The first failures on the Ukrainian front took place on October 24, reports “CNN”, citing local sources. The terminals that were switched off are 1,300 devices that were purchased by a British company in March and have been used for military operations since then.

High monthly costs for Ukraine

SpaceX asked for the operation of these vital connections 2500 US dollars per month per terminal. It is said that the total bill is now too high for the army. In early October, the Ministry of Defense of Ukraine asked the British authorities to cover the monthly costs of 3.25 million US dollars – apparently without success. At least some of the terminals, according to the report, were already taken out of service in advance, so as not to have to contend with connection problems in the middle of an operation.

It remains unclear why the costs for the terminals are so high. Normally, Starlink Premium, i.e. the fastest stationary tariff, costs around 500 euros per month and currently a one-time fee of 2820 euros for the hardware. The only tariff that is also so expensive for end users is Starlink Maritim, the Internet connection for yachts and ships.

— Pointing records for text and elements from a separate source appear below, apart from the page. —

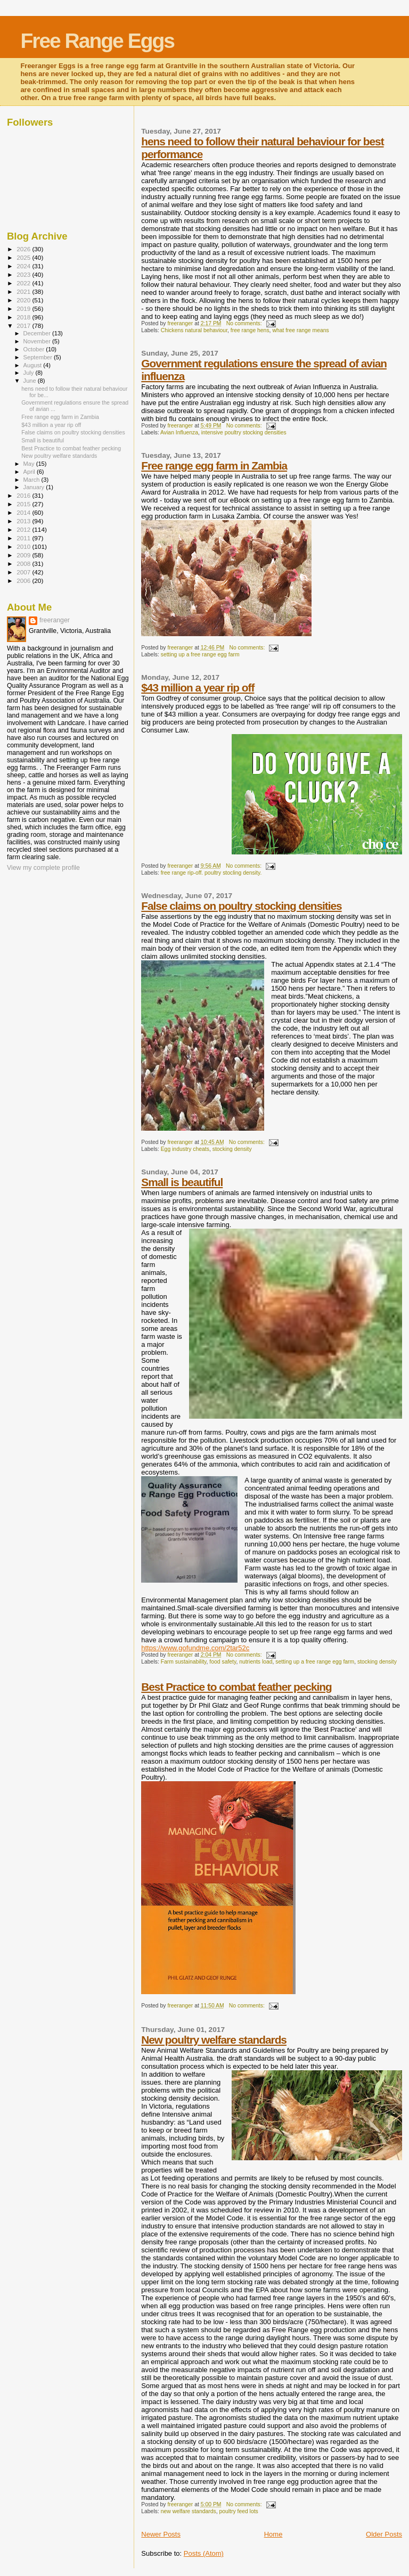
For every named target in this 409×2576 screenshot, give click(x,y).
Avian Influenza (179, 432)
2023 (24, 274)
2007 (24, 572)
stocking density (232, 1149)
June (30, 380)
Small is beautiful (182, 1182)
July (29, 372)
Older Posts (384, 2534)
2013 (24, 520)
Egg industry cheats (185, 1149)
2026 (24, 248)
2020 (24, 300)
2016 (24, 495)
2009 (24, 555)
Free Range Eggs (97, 40)
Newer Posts (161, 2534)
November (37, 341)
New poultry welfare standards (214, 2040)
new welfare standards (188, 2511)
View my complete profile (43, 867)
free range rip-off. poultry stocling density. (211, 873)
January (34, 487)
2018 (24, 317)
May (29, 463)
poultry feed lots (238, 2511)
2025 (24, 257)
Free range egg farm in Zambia (214, 465)
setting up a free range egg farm (200, 654)
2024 (24, 265)
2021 (24, 291)
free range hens (250, 330)
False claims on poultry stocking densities (241, 906)
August (33, 365)
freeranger (54, 620)
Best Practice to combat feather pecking (236, 1687)
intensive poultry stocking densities (244, 432)
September (38, 357)
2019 (24, 308)
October (34, 349)
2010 (24, 546)
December (37, 333)
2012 (24, 529)
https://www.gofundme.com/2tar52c (195, 1648)
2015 (24, 503)
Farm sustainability (184, 1662)
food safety (222, 1662)
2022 (24, 282)
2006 (24, 580)
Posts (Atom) (204, 2553)
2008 (24, 563)
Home (273, 2534)
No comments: (245, 323)
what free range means (300, 330)
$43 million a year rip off (197, 687)
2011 (24, 537)
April (30, 471)
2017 (24, 325)
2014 (24, 512)
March (32, 479)
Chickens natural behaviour (194, 330)
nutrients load (255, 1662)
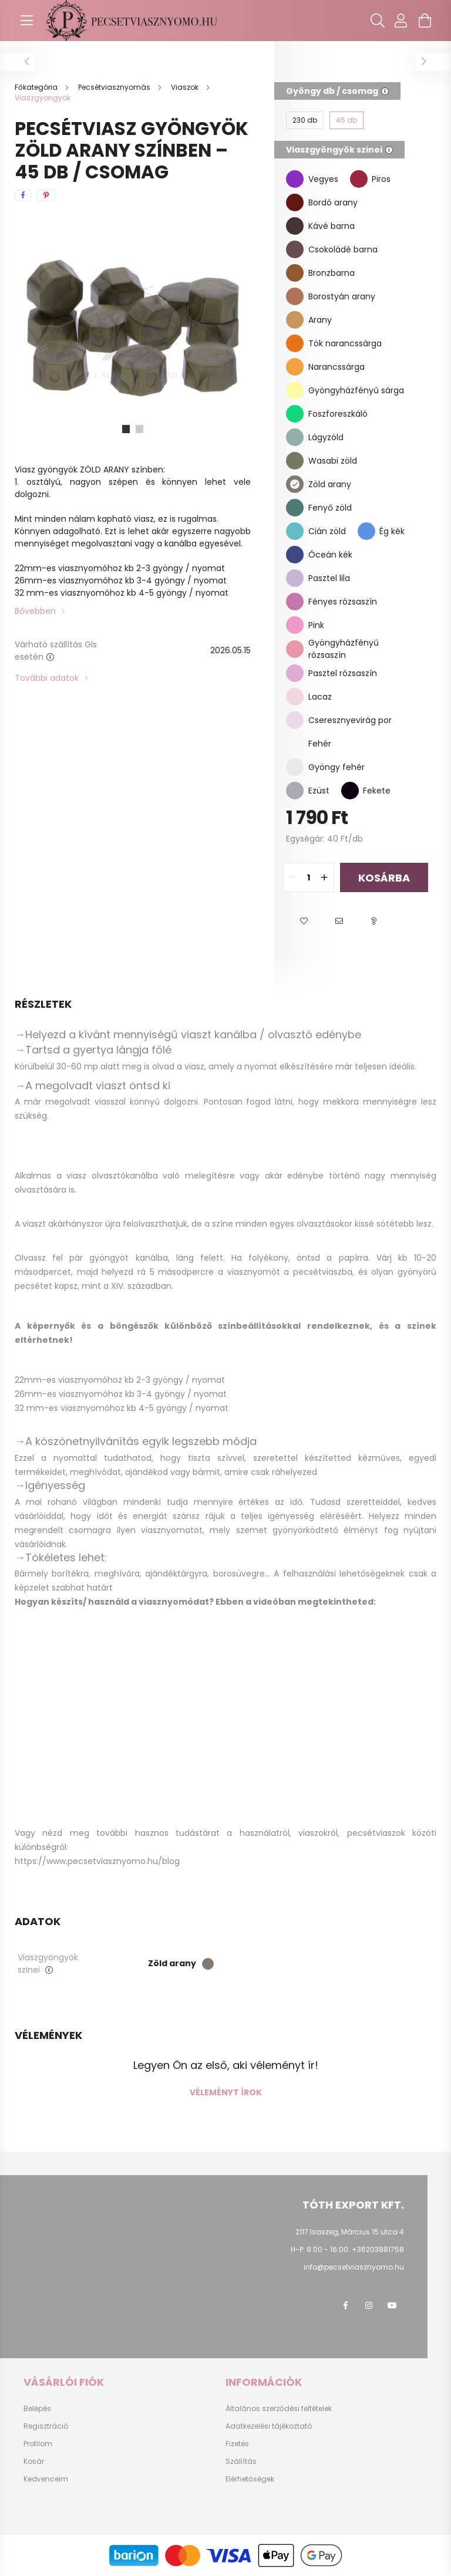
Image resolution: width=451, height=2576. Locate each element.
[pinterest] (46, 195)
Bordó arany (333, 202)
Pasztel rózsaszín (342, 673)
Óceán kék (330, 555)
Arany (320, 320)
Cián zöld (327, 531)
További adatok (47, 678)
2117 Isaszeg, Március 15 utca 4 (349, 2232)
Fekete (377, 790)
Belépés (37, 2409)
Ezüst (318, 790)
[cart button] (424, 20)
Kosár (33, 2461)
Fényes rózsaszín (342, 601)
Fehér (319, 743)
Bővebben (35, 611)
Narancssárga (336, 367)
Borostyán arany (341, 296)
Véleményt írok (226, 2092)
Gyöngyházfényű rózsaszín (343, 649)
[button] (303, 921)
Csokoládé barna (343, 249)
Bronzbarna (331, 273)
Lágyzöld (326, 437)
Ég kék (392, 531)
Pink (316, 625)
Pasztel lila (329, 578)
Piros (381, 179)
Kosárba (384, 877)
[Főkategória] (37, 87)
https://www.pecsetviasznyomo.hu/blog (97, 1861)
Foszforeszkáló (338, 414)
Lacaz (320, 697)
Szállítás (241, 2461)
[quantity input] (308, 877)
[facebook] (23, 195)
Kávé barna (331, 226)
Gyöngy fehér (336, 767)
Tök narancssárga (345, 343)
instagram (369, 2305)
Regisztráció (45, 2426)
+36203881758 (378, 2249)
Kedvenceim (45, 2479)
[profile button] (401, 20)
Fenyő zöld (330, 508)
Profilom (37, 2444)
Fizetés (237, 2444)
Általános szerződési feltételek (279, 2409)
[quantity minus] (292, 877)
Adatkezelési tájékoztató (269, 2426)
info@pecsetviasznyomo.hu (354, 2267)
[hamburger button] (26, 20)
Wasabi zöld (332, 461)
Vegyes (323, 179)
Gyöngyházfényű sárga (356, 390)
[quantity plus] (325, 877)
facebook (345, 2305)
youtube (392, 2305)
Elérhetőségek (250, 2479)
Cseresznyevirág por (350, 720)
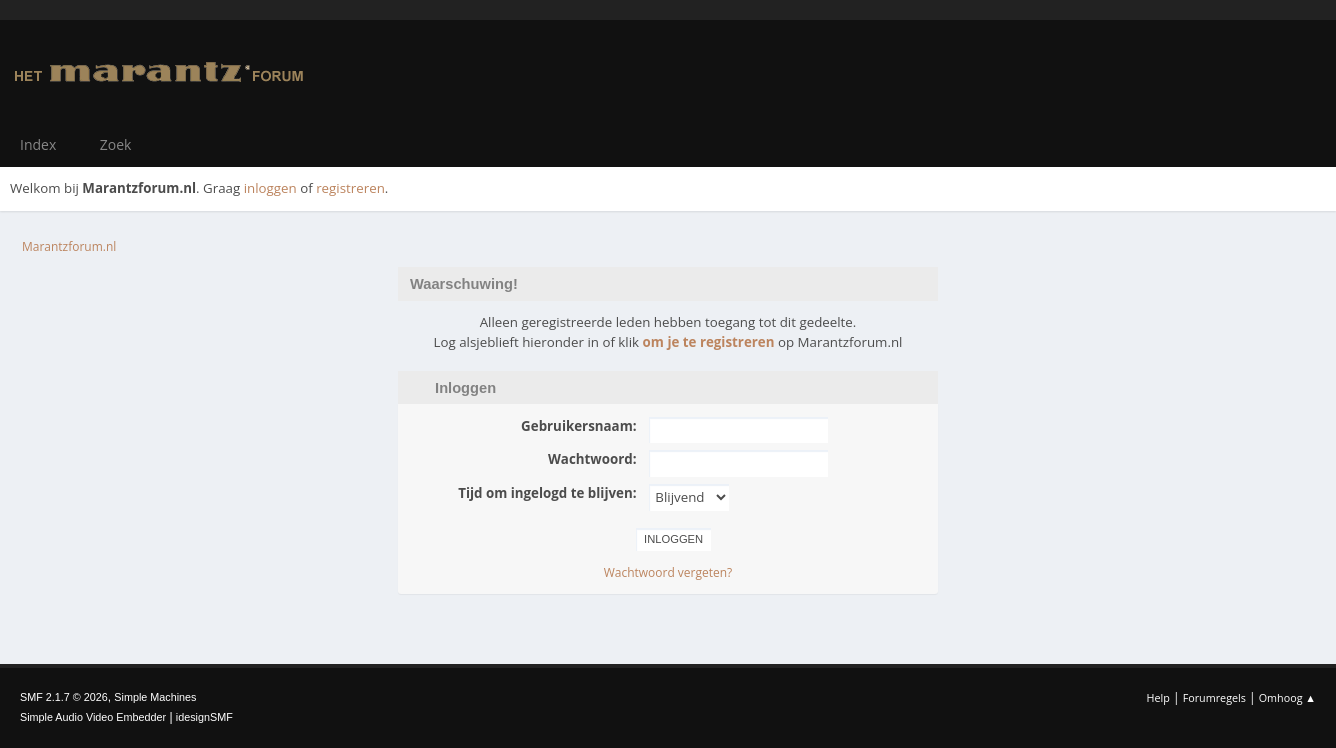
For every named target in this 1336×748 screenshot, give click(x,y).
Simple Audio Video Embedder (93, 717)
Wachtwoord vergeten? (668, 572)
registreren (350, 188)
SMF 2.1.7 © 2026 (64, 697)
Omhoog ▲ (1287, 697)
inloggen (270, 188)
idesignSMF (204, 717)
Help (1157, 697)
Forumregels (1214, 697)
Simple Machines (155, 697)
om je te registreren (709, 342)
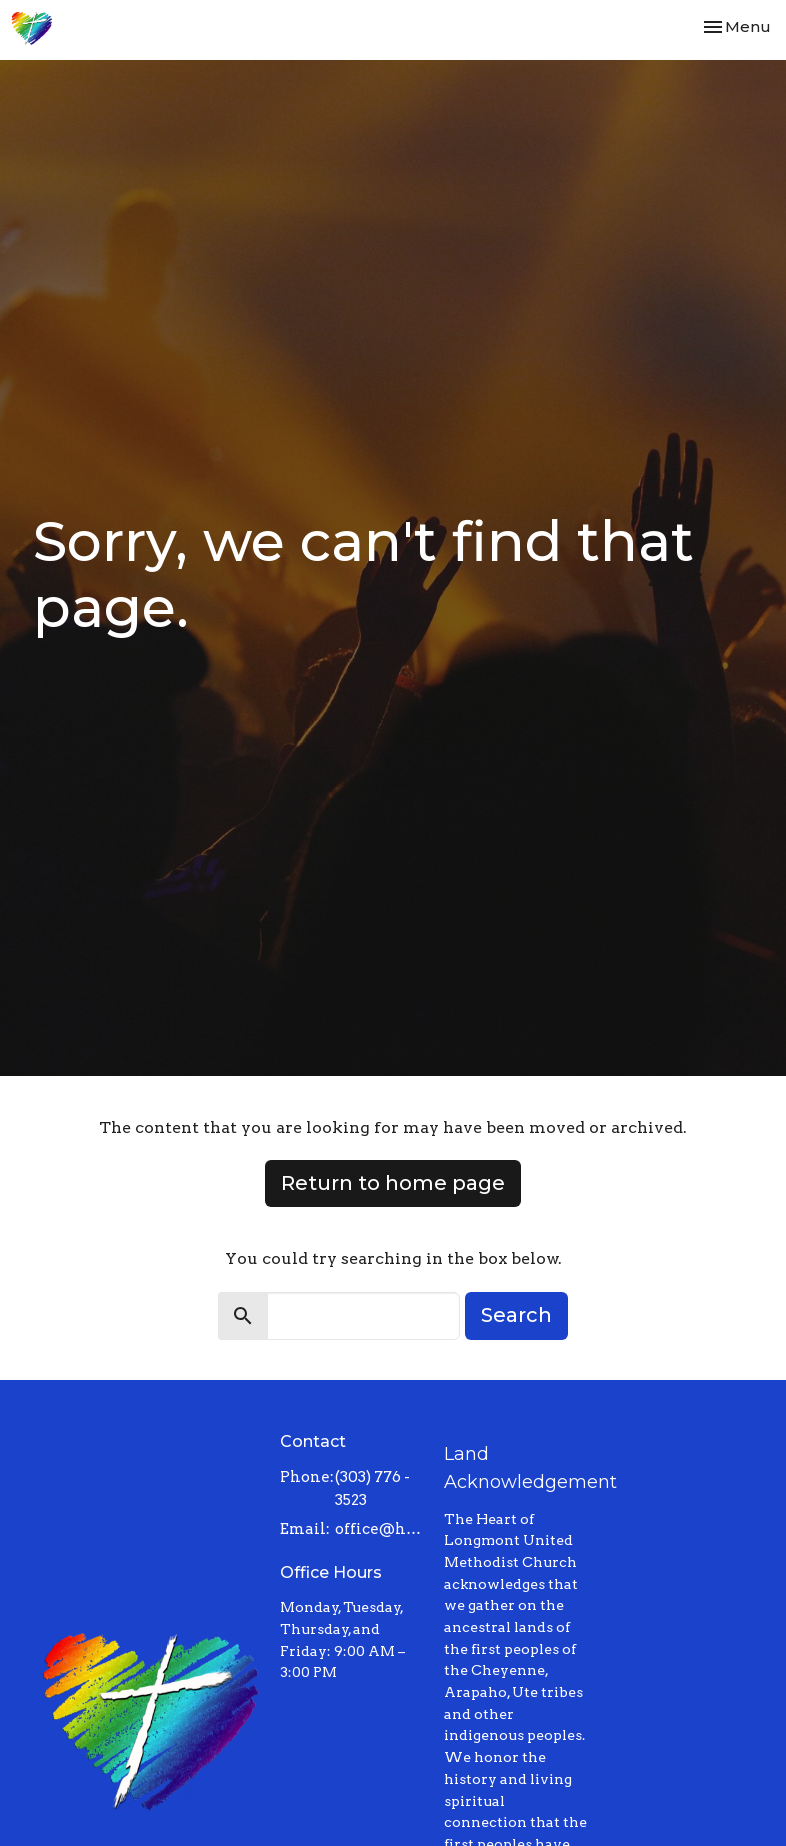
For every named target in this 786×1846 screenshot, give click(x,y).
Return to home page (393, 1183)
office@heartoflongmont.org (379, 1529)
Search (516, 1315)
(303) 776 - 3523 (372, 1488)
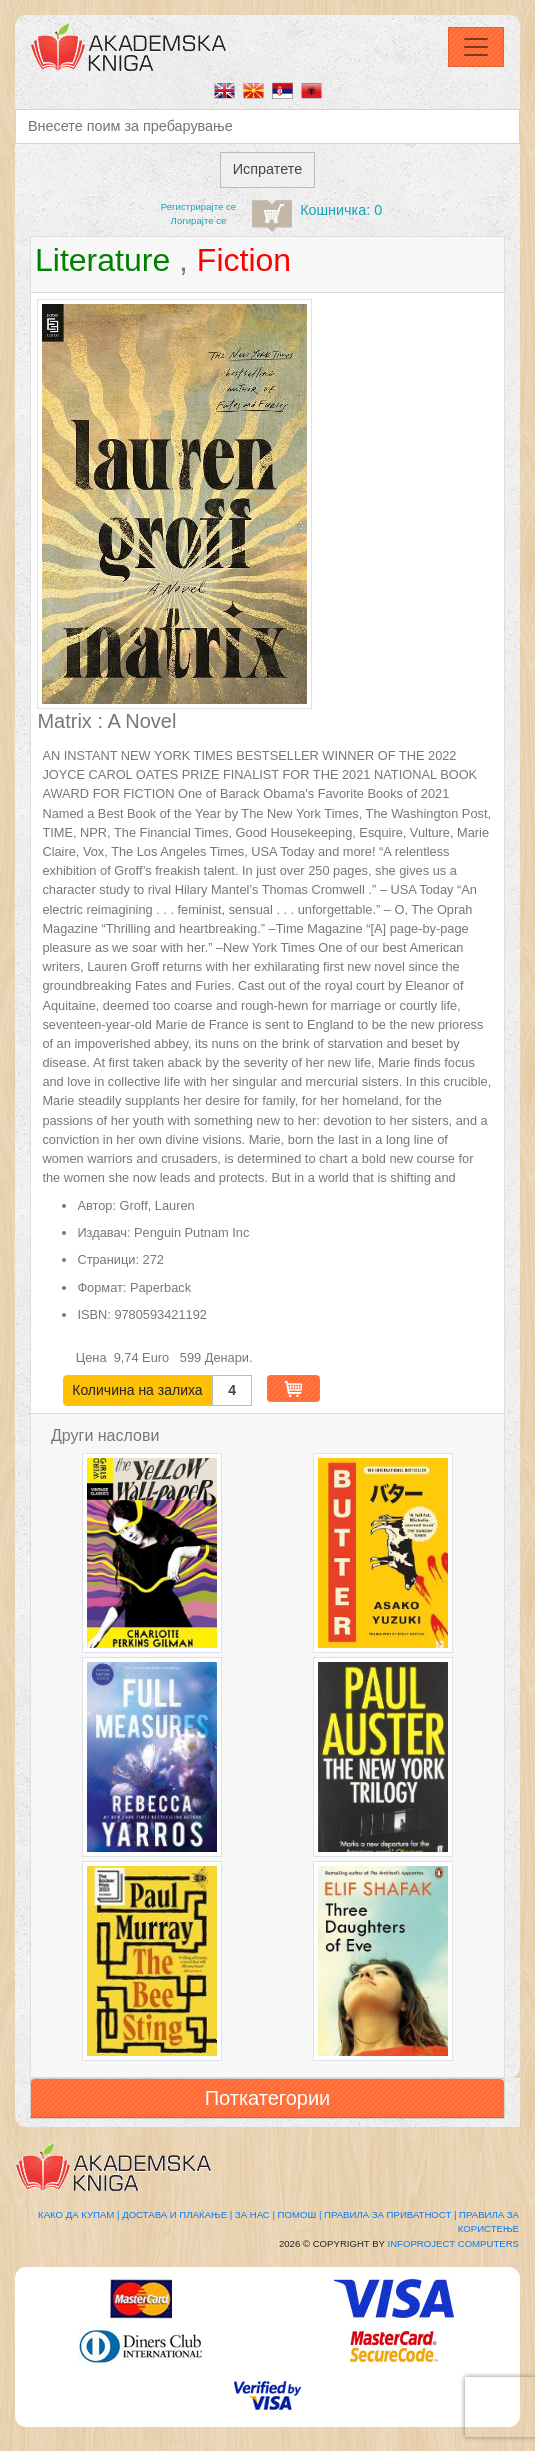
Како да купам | (78, 2214)
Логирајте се (199, 220)
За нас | (255, 2214)
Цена (93, 1357)
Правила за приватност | (390, 2214)
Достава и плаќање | (177, 2214)
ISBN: (93, 1314)
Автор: (96, 1205)
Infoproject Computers (453, 2243)
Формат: (101, 1287)
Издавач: (103, 1232)
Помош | (300, 2214)
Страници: (108, 1259)
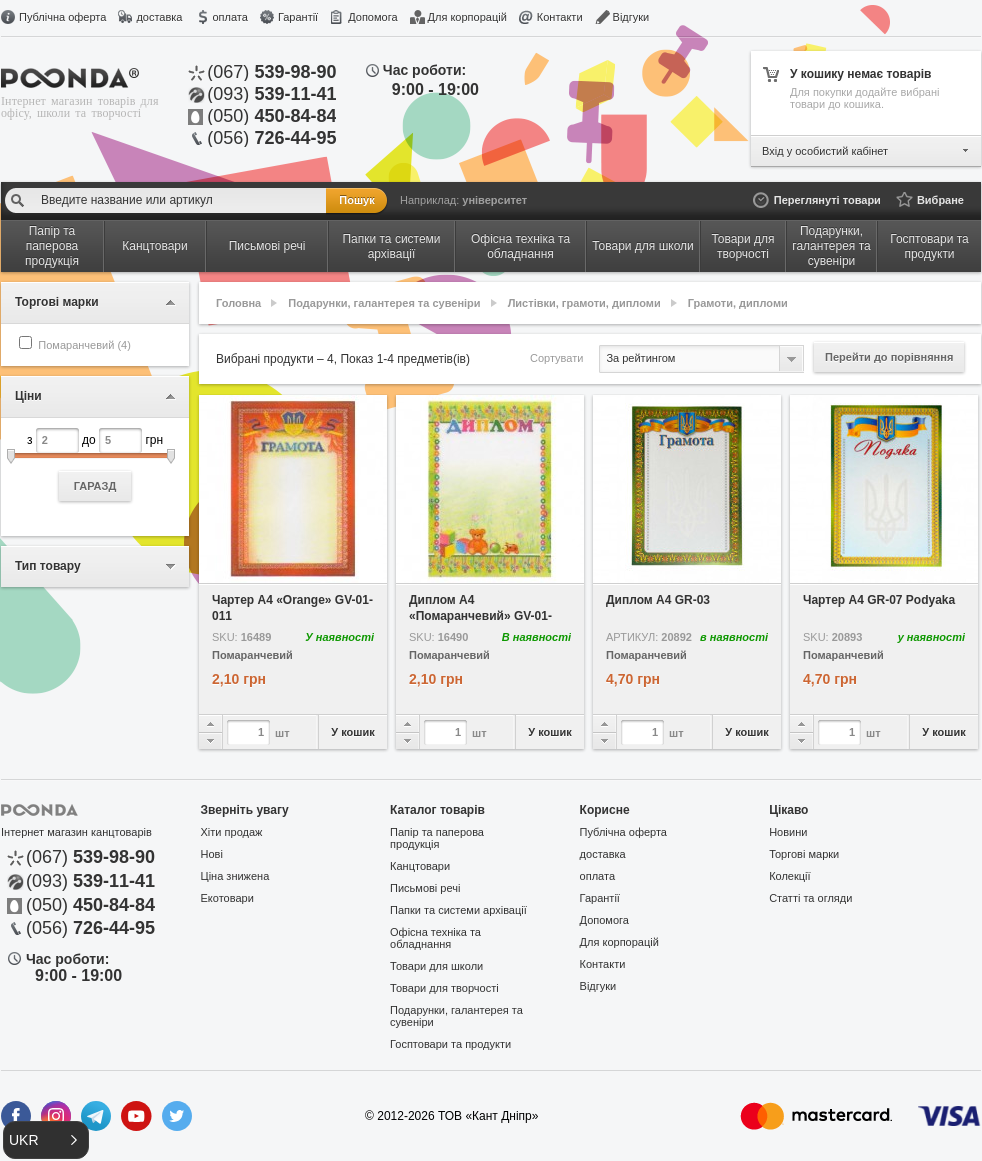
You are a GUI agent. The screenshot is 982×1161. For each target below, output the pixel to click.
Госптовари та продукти (450, 1044)
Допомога (372, 17)
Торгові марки (804, 854)
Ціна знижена (235, 876)
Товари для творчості (444, 988)
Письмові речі (425, 888)
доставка (159, 17)
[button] (46, 1140)
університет (494, 200)
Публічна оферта (62, 17)
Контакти (560, 17)
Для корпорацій (467, 17)
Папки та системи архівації (458, 910)
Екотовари (227, 898)
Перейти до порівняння (889, 357)
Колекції (789, 876)
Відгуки (631, 17)
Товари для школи (436, 966)
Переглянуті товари (827, 200)
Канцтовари (420, 866)
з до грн (95, 464)
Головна (238, 303)
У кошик (352, 732)
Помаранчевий (252, 655)
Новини (788, 832)
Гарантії (298, 17)
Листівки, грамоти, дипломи (584, 303)
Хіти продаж (232, 832)
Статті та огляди (810, 898)
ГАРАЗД (95, 486)
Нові (212, 854)
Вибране (940, 200)
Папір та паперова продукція (437, 838)
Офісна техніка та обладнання (435, 938)
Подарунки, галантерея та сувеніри (384, 303)
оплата (229, 17)
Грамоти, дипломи (738, 303)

Starlink charges $5,000 a month for this service and charges a one-time fee of $10,000 for the hardware.

Meanwhile, the discussion about financing the connection to Starlink is not the only problem that company boss Elon Musk seems to have with the operation in Ukraine. In October, the billionaire wrote increasingly that he wanted negotiations between Russia and Ukraine and drafted a controversial “peace plan” that gave Russia parts of the annexed territories. Musk was sharply criticized for this by both former Ambassador Andriy Melnyk and President Volodymyr Zelenskyy.

Musk worried about the course of the war

According to US political scientist Ian Bremmer, Musk had previously spoken to Vladimir Putin, Musk denied having had any contact with the Russian President. At the same time, the richest person in the world warned again and again that the conflict in Ukraine could escalate worldwide if Western powers got too involved and cornered Russia.

In fact, both Russia and China have threatened to develop measures against satellite networks – including shooting down the missiles that governments with tight censorship limits could wrest power over the population’s digital communications.